Striker heard the B-word and twisted around in my arms, squirming and struggling to get down. She slipped out of my grasp, landed on the floor, and immediately settled back down into the drawer. Paper crinkled beneath her furry bottom, and she pawed beneath herself with the intense focus of a grad student excavating an archaeological site.
Scratch, scratch, scratch, scratch.
“What did you find?” I murmured, lifting her back out again.
A messy pile of envelopes half filled the drawer. I assumed they were Darlene’s old electrical bills or something else that should have been thrown away two decades ago, but I shined my flashlight inside to be sure.
My mother’s name—Evelyn Clair—was written on the front of the top envelope in a flowing, formal script I recognized.
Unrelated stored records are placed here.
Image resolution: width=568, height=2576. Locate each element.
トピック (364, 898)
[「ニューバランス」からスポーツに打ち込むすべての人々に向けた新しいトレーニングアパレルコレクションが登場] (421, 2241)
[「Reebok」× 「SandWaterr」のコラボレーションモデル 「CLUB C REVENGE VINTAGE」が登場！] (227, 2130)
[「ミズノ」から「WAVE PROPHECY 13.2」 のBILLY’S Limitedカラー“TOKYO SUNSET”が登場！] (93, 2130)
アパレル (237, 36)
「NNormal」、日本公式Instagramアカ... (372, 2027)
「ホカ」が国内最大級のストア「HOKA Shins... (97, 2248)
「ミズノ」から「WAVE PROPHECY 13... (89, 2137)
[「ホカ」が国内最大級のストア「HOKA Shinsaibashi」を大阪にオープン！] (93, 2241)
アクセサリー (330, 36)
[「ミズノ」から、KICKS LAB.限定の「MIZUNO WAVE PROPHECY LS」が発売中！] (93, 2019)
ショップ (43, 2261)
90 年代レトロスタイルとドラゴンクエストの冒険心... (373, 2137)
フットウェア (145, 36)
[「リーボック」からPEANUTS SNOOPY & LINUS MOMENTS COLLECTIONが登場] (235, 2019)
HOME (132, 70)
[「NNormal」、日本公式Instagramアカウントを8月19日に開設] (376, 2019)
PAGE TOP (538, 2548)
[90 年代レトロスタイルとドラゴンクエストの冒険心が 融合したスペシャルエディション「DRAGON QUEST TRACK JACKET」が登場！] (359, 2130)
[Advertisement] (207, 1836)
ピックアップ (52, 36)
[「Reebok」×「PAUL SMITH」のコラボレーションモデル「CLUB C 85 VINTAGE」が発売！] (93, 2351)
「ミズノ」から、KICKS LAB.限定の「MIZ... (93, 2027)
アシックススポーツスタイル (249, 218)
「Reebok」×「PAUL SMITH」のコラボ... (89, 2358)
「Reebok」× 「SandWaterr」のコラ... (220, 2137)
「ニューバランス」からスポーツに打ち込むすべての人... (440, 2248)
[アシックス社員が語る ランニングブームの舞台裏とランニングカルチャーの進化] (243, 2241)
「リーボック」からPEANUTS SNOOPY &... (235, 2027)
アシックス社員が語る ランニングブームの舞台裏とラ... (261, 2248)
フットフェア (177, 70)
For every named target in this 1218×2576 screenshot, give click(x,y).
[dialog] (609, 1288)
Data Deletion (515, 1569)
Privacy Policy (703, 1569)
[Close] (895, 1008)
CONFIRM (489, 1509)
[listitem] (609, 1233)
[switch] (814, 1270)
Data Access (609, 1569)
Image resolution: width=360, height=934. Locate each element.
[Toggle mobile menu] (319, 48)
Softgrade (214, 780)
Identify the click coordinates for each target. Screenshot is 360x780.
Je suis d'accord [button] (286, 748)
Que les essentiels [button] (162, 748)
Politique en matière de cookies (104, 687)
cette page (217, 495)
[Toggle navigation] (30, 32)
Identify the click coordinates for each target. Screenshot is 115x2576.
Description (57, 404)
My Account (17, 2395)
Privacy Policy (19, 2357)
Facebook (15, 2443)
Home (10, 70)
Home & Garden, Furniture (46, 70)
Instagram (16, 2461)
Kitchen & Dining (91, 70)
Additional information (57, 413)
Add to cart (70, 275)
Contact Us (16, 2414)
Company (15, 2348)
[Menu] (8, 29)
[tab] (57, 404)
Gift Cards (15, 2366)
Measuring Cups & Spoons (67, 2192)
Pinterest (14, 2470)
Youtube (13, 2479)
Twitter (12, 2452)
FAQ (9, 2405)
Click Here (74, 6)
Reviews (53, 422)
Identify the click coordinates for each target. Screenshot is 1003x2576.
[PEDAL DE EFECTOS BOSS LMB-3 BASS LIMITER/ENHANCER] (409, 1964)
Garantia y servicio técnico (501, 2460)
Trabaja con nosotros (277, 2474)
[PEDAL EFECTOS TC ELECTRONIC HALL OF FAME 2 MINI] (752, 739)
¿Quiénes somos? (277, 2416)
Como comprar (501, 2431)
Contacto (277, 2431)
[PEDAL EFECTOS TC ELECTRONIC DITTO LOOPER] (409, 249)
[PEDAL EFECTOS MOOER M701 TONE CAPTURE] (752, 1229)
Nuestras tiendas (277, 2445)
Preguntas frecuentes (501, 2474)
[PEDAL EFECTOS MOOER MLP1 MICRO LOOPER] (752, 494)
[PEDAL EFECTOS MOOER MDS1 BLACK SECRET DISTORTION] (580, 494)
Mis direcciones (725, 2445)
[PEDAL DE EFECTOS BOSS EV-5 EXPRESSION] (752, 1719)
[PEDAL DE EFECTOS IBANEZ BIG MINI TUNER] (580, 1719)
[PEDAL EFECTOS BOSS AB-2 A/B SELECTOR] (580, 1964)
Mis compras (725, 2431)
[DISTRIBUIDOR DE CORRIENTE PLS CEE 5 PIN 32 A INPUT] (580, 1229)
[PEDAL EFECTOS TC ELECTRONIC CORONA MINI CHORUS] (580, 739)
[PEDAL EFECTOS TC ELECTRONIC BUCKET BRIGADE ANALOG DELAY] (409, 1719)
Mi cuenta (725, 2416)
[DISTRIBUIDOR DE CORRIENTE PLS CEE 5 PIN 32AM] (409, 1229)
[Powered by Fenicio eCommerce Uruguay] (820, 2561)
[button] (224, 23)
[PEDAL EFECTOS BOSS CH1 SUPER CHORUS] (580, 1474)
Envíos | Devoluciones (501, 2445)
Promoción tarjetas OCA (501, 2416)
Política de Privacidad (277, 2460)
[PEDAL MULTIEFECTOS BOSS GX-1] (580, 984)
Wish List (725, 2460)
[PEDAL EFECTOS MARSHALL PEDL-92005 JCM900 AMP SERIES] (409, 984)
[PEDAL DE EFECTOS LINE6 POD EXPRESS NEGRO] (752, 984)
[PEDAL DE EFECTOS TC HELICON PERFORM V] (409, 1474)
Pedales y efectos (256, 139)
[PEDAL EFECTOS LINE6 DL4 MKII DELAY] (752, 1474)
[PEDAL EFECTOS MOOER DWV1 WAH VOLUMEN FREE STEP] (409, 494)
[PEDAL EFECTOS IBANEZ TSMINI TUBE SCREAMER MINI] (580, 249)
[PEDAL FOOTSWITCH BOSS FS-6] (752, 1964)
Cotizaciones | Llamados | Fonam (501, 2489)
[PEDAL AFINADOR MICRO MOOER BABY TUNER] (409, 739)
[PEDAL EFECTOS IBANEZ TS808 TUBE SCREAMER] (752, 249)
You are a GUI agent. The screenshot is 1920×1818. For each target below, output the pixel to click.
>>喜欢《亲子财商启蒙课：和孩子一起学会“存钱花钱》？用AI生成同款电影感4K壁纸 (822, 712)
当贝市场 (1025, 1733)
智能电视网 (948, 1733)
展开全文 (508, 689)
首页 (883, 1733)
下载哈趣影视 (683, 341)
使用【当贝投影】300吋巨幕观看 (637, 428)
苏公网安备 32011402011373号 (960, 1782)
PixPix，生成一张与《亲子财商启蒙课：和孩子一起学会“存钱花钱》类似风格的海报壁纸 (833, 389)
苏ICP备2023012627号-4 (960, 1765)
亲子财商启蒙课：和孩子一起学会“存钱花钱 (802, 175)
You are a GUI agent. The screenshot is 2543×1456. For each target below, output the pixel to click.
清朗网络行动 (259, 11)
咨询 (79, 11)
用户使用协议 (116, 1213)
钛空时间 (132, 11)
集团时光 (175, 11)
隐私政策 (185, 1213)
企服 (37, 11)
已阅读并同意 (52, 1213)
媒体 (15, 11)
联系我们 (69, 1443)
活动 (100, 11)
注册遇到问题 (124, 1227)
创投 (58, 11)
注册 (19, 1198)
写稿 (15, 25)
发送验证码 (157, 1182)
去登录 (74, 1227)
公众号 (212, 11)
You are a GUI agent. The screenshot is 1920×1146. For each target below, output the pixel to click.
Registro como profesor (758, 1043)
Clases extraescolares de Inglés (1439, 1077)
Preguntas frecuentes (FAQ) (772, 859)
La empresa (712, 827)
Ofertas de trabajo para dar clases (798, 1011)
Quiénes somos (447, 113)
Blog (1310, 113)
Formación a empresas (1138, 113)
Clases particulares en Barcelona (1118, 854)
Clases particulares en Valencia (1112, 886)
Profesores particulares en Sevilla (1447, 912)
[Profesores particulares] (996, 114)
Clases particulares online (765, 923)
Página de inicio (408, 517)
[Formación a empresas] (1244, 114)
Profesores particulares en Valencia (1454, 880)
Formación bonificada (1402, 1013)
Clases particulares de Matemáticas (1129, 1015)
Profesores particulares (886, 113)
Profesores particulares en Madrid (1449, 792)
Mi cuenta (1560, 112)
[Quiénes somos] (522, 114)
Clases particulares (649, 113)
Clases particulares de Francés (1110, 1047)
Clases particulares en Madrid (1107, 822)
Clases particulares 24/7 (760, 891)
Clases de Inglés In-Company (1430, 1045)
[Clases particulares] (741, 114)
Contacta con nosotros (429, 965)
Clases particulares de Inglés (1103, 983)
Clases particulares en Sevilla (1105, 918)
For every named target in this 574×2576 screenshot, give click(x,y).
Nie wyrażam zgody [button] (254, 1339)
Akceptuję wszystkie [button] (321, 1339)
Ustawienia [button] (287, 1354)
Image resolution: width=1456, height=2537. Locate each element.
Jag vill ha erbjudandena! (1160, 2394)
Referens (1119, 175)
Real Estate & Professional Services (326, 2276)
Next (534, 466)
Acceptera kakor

And even if I hadn’t known my former mentor’s handwriting, I certainly knew her name.
The return address confirmed it: Gabrielle Suntador, Donn’s Hill.
CHAPTER SIX
“I hope you don’t mind I kept your mother’s furniture.” Darlene chewed off a bit of her lipstick and glanced at her kitchen towels, which I now recognized weren’t just similar to the ones my mother had owned. They were the actual ones from our house. “It was just sitting out on the curb, waiting for the garbageman, and I thought I could use a bedroom if I had visitors or you came to stay, and—”
I cut her off before she rambled herself into exhaustion. “It’s okay. Really. If you let it all go to the landfill, I wouldn’t have found these.”
The clean envelopes—the ones that had been buried deeply enough to avoid being soiled by Darlene’s industrious little housemates—were stacked into tight bundles on Darlene’s kitchen table. Many of them had already been bound together by rubber bands; I pulled back their edges and scanned through their return addresses like a flip-book but saw only utility companies and mortgage lenders.
The more interesting finds had been at the top, and after Graham carefully removed the letters from their filthy envelopes, I organized them into piles according to the sender. Striker sat atop the letters from Gabrielle possessively, her yellow eyes narrowed in smug satisfaction. I let her keep her prize for the moment and gleefully surveyed the collection as a whole.
It felt like I’d found a gigantic missing piece to the puzzle of who my mom had been. I knew her as my mother, but it wasn’t until the prior spring that I’d discovered who she was outside of that role. She was a psychic, a traveler, a seeker of unseen truths. I had unlocked more about her personality and her life from a box of letters her favorite pen pal, Gabrielle, had kept in her attic. But now I had the other side of that conversation, plus letters from several other people my mother decided were important enough to keep.
Like from my father.
There was only one, but the sight of his precise, small-caps writing made me snatch it up the second Graham set it onto the table. It had been addressed to Springville, Utah, and was shorter than I would have liked.
Evie,
Thanks again for a great night. Sorry about your shirt. Next time, let’s go somewhere without any marinara.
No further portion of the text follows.